Task requirements.
a - According to the review of Stanley's book on grace, how many of the book's chapters deal with Old Testament events and characters?
b - List every formatting feature of Stanley's book that the review of it mentions.
c - Extend the review of Stanley's book on grace, picking up after its last sentence.

══ Excerpt ══

My rating: 4 of 5 stars
Stanley's book is structured Biblically, that is, he starts with Genesis and works through Acts. Well, technically, he ends with his own church in Atlanta, but more on that in a bit. Most of the focus of the book is on the grace of God in the Old Testament (the first eight chapters deal with Old Testament events and characters, while the last five deal with the New Testament and the church since then). The main point of the book is that the grace of God is freely given, with absolutely no requirements being placed on us. Forgiveness is unconditional and is not tied to our obedience. Stanley notes that it is this characteristic which makes Christianity unique amongst world religions, and which is ultimately the heart of the Christian Gospel. As Stanley says, grace is the idea that "eternal life isn't a reward for good people, it's God's gift to forgiven people." (163).
-Stylistically, Stanley is a clear writer, with decent prose and a solid grasp of the Bible. His writing flows well and forms a quick read, without much slipping through the cracks.
-The book itself is formatted well, with lots of breaks and white space, and key sentences in bold print.
-Stanley does a good job working through some difficult texts, especially in the Old Testament. He is especially deft at encouraging reflection about the sheer goodness of grace.

═══
══ Provided information ══

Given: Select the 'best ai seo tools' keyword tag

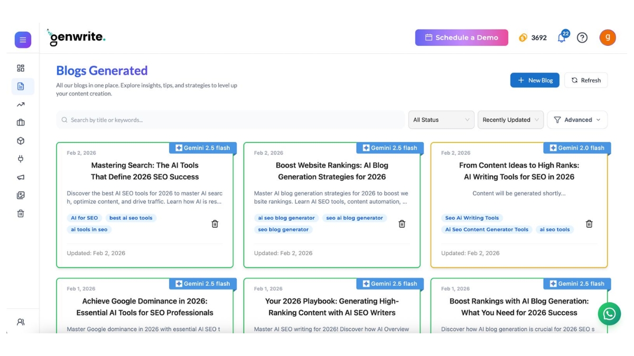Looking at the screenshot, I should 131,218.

═══
══ Provided information ══

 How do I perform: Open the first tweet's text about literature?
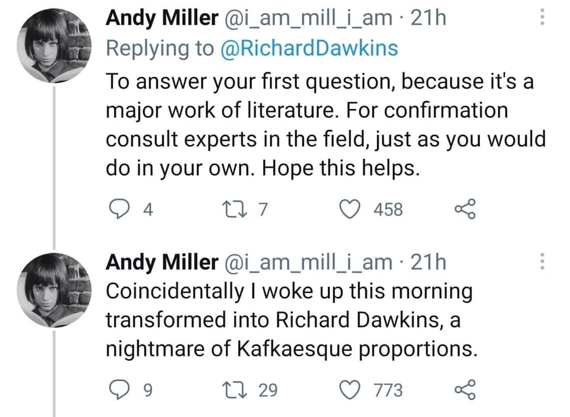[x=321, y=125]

═══
══ Provided information ══

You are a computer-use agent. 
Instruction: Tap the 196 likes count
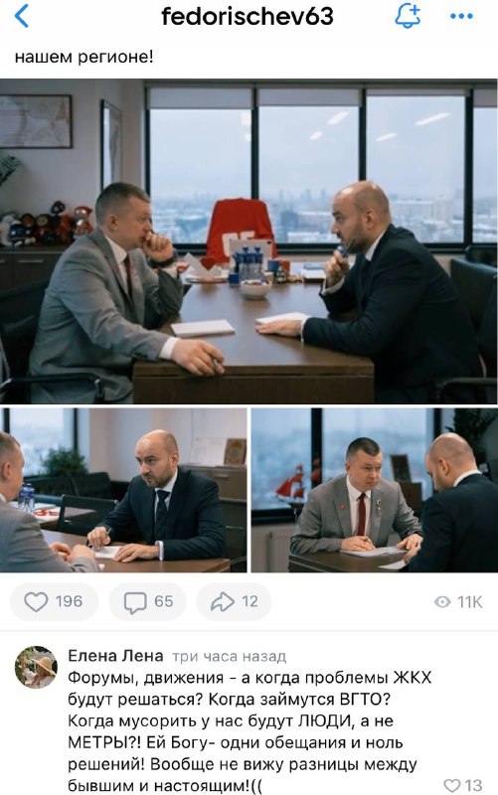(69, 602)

═══

Answers given.
a - The first eight chapters.

b - Lots of breaks, white space, and key sentences in bold print.

c -
-The book is short, but still full and thought-provoking (unlike some of Stanley's other works...).
-At times, Stanley gives too much of a gloss to difficult passages. While this can be a useful way to avoid problems, it can also lead to ignoring important Biblical truths.
-Stanley, despite his decent prose overall, at times can be thoughtless in how he phrases things, to the point of wandering on the edge of dangerous theology. The best example of this is how he ends the book, a line which I found especially disappointing, given the overall strength of the book doctrinally up until then:
In God's story, you are the focus of a celebration. Not what you've done. You.After 200 pages of emphasizing how it is not about us, Stanley ends on a stinker like that. We are most certainly not the point of the story, God is.
-Stanley spends more time than he should defending his own church as a pillar of grace in Atlanta (not in any way that can be accused of pride, he's fairly humble about it). Of course grace does apply to the modern world and to churches today, but it's a bit... off... to structure your book in the format: Chapter 1: Bible story; Chapter 2: Bible story; Chapter 3: Bible story;... Chapter 13: Bible story and my church. Not maybe technically wrong, but perhaps best left to others to do.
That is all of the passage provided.